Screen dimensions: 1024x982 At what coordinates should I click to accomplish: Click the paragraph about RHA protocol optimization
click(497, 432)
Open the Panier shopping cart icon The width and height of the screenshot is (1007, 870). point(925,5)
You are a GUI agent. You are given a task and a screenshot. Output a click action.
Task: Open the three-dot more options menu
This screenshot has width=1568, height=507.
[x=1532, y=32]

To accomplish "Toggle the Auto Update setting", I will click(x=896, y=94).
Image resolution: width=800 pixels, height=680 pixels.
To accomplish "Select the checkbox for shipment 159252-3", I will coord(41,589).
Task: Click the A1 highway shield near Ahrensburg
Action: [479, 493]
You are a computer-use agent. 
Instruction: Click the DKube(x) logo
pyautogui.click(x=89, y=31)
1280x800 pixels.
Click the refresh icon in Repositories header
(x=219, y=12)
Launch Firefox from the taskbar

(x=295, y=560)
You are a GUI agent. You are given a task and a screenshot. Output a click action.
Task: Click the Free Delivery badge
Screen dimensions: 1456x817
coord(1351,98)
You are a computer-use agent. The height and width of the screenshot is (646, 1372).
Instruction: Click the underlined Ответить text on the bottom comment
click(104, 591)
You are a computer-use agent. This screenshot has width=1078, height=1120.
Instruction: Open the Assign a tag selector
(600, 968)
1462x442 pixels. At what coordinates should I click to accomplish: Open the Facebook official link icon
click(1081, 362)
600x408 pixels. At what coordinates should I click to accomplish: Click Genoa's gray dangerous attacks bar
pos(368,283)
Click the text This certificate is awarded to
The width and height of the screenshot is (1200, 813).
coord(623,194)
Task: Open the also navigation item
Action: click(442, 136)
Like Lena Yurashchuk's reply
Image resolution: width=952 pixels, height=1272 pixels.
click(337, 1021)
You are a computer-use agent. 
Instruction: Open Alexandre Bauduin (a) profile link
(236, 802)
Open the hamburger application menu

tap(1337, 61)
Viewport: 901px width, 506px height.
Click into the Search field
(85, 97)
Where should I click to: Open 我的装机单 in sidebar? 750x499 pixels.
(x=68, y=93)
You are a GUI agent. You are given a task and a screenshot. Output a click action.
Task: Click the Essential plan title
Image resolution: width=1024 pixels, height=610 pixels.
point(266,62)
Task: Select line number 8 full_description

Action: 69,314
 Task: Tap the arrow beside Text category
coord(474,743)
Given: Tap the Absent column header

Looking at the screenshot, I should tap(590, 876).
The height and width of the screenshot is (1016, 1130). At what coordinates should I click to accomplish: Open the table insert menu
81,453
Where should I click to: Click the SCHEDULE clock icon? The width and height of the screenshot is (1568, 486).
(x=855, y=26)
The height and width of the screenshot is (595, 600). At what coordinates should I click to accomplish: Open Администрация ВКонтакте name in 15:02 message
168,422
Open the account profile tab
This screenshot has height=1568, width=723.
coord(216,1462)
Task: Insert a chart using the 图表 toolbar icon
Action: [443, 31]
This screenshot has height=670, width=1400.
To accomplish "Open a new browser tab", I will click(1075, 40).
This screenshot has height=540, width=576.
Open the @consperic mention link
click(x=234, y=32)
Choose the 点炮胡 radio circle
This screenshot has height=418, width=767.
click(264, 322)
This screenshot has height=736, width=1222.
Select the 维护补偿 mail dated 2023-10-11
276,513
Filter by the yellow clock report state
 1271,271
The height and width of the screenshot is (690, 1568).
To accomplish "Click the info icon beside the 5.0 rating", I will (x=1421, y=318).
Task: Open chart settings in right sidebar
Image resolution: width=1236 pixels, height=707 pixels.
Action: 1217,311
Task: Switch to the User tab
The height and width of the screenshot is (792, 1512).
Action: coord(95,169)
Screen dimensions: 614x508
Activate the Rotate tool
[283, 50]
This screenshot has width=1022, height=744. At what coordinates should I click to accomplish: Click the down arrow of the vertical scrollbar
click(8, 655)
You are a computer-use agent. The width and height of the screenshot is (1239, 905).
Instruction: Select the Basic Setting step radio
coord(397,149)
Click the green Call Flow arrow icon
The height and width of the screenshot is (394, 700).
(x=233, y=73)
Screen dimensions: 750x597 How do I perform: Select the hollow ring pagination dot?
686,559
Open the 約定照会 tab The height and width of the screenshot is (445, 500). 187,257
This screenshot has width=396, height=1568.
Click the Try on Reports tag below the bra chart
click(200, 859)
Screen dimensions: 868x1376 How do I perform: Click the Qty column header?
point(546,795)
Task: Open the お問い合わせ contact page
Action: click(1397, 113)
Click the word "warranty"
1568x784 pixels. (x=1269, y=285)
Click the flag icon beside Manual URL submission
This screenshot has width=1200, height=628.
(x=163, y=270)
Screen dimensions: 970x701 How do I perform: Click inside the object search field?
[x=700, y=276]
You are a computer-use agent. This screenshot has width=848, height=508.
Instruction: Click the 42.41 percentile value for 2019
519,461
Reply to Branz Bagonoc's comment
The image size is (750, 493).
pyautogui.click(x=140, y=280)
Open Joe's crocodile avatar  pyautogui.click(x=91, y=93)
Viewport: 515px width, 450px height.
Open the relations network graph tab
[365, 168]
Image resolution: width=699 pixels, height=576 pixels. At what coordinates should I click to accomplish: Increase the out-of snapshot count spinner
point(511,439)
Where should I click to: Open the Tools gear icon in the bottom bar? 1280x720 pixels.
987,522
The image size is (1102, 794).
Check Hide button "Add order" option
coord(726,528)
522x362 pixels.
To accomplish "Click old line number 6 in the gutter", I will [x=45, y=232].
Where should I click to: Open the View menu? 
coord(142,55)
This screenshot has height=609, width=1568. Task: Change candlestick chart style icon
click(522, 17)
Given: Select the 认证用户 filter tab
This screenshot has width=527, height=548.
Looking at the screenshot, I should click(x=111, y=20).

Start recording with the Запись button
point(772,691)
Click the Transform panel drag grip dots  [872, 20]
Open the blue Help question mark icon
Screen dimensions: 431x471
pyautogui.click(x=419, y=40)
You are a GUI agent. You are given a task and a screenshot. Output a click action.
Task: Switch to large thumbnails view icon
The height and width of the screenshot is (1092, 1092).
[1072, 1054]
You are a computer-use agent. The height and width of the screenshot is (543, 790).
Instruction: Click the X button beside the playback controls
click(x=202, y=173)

==================================================

--- Exercise details ---
Reproduce every record in full, keeping each one exactly as it reads.

--- Written solution ---
Screen dimensions: 1024x982 At what coordinates should I click to accomplish: Click the paragraph about RHA protocol optimization
click(497, 432)
Open the Panier shopping cart icon The width and height of the screenshot is (1007, 870). point(925,5)
You are a GUI agent. You are given a task and a screenshot. Output a click action.
Task: Open the three-dot more options menu
This screenshot has width=1568, height=507.
[x=1532, y=32]

To accomplish "Toggle the Auto Update setting", I will click(x=896, y=94).
Image resolution: width=800 pixels, height=680 pixels.
To accomplish "Select the checkbox for shipment 159252-3", I will coord(41,589).
Task: Click the A1 highway shield near Ahrensburg
Action: [479, 493]
You are a computer-use agent. 
Instruction: Click the DKube(x) logo
pyautogui.click(x=89, y=31)
1280x800 pixels.
Click the refresh icon in Repositories header
(x=219, y=12)
Launch Firefox from the taskbar

(x=295, y=560)
You are a GUI agent. You are given a task and a screenshot. Output a click action.
Task: Click the Free Delivery badge
Screen dimensions: 1456x817
coord(1351,98)
You are a computer-use agent. The height and width of the screenshot is (646, 1372).
Instruction: Click the underlined Ответить text on the bottom comment
click(104, 591)
You are a computer-use agent. This screenshot has width=1078, height=1120.
Instruction: Open the Assign a tag selector
(600, 968)
1462x442 pixels. At what coordinates should I click to accomplish: Open the Facebook official link icon
click(1081, 362)
600x408 pixels. At what coordinates should I click to accomplish: Click Genoa's gray dangerous attacks bar
pos(368,283)
Click the text This certificate is awarded to
The width and height of the screenshot is (1200, 813).
coord(623,194)
Task: Open the also navigation item
Action: click(442, 136)
Like Lena Yurashchuk's reply
Image resolution: width=952 pixels, height=1272 pixels.
click(337, 1021)
You are a computer-use agent. 
Instruction: Open Alexandre Bauduin (a) profile link
(236, 802)
Open the hamburger application menu

tap(1337, 61)
Viewport: 901px width, 506px height.
Click into the Search field
(85, 97)
Where should I click to: Open 我的装机单 in sidebar? 750x499 pixels.
(x=68, y=93)
You are a GUI agent. You are given a task and a screenshot. Output a click action.
Task: Click the Essential plan title
Image resolution: width=1024 pixels, height=610 pixels.
point(266,62)
Task: Select line number 8 full_description

Action: 69,314
 Task: Tap the arrow beside Text category
coord(474,743)
Given: Tap the Absent column header

Looking at the screenshot, I should tap(590, 876).
The height and width of the screenshot is (1016, 1130). At what coordinates should I click to accomplish: Open the table insert menu
81,453
Where should I click to: Click the SCHEDULE clock icon? The width and height of the screenshot is (1568, 486).
(x=855, y=26)
The height and width of the screenshot is (595, 600). At what coordinates should I click to accomplish: Open Администрация ВКонтакте name in 15:02 message
168,422
Open the account profile tab
This screenshot has height=1568, width=723.
coord(216,1462)
Task: Insert a chart using the 图表 toolbar icon
Action: [443, 31]
This screenshot has height=670, width=1400.
To accomplish "Open a new browser tab", I will click(1075, 40).
This screenshot has height=540, width=576.
Open the @consperic mention link
click(x=234, y=32)
Choose the 点炮胡 radio circle
This screenshot has height=418, width=767.
click(264, 322)
This screenshot has height=736, width=1222.
Select the 维护补偿 mail dated 2023-10-11
276,513
Filter by the yellow clock report state
 1271,271
The height and width of the screenshot is (690, 1568).
To accomplish "Click the info icon beside the 5.0 rating", I will (x=1421, y=318).
Task: Open chart settings in right sidebar
Image resolution: width=1236 pixels, height=707 pixels.
Action: 1217,311
Task: Switch to the User tab
The height and width of the screenshot is (792, 1512).
Action: coord(95,169)
Screen dimensions: 614x508
Activate the Rotate tool
[283, 50]
This screenshot has width=1022, height=744. At what coordinates should I click to accomplish: Click the down arrow of the vertical scrollbar
click(8, 655)
You are a computer-use agent. The width and height of the screenshot is (1239, 905).
Instruction: Select the Basic Setting step radio
coord(397,149)
Click the green Call Flow arrow icon
The height and width of the screenshot is (394, 700).
(x=233, y=73)
Screen dimensions: 750x597 How do I perform: Select the hollow ring pagination dot?
686,559
Open the 約定照会 tab The height and width of the screenshot is (445, 500). 187,257
This screenshot has width=396, height=1568.
Click the Try on Reports tag below the bra chart
click(200, 859)
Screen dimensions: 868x1376 How do I perform: Click the Qty column header?
point(546,795)
Task: Open the お問い合わせ contact page
Action: click(1397, 113)
Click the word "warranty"
1568x784 pixels. (x=1269, y=285)
Click the flag icon beside Manual URL submission
This screenshot has width=1200, height=628.
(x=163, y=270)
Screen dimensions: 970x701 How do I perform: Click inside the object search field?
[x=700, y=276]
You are a computer-use agent. This screenshot has width=848, height=508.
Instruction: Click the 42.41 percentile value for 2019
519,461
Reply to Branz Bagonoc's comment
The image size is (750, 493).
pyautogui.click(x=140, y=280)
Open Joe's crocodile avatar  pyautogui.click(x=91, y=93)
Viewport: 515px width, 450px height.
Open the relations network graph tab
[365, 168]
Image resolution: width=699 pixels, height=576 pixels. At what coordinates should I click to accomplish: Increase the out-of snapshot count spinner
point(511,439)
Where should I click to: Open the Tools gear icon in the bottom bar? 1280x720 pixels.
987,522
The image size is (1102, 794).
Check Hide button "Add order" option
coord(726,528)
522x362 pixels.
To accomplish "Click old line number 6 in the gutter", I will [x=45, y=232].
Where should I click to: Open the View menu? 
coord(142,55)
This screenshot has height=609, width=1568. Task: Change candlestick chart style icon
click(522, 17)
Given: Select the 认证用户 filter tab
This screenshot has width=527, height=548.
Looking at the screenshot, I should click(x=111, y=20).

Start recording with the Запись button
point(772,691)
Click the Transform panel drag grip dots  [872, 20]
Open the blue Help question mark icon
Screen dimensions: 431x471
pyautogui.click(x=419, y=40)
You are a GUI agent. You are given a task and a screenshot. Output a click action.
Task: Switch to large thumbnails view icon
The height and width of the screenshot is (1092, 1092).
[1072, 1054]
You are a computer-use agent. The height and width of the screenshot is (543, 790).
Instruction: Click the X button beside the playback controls
click(x=202, y=173)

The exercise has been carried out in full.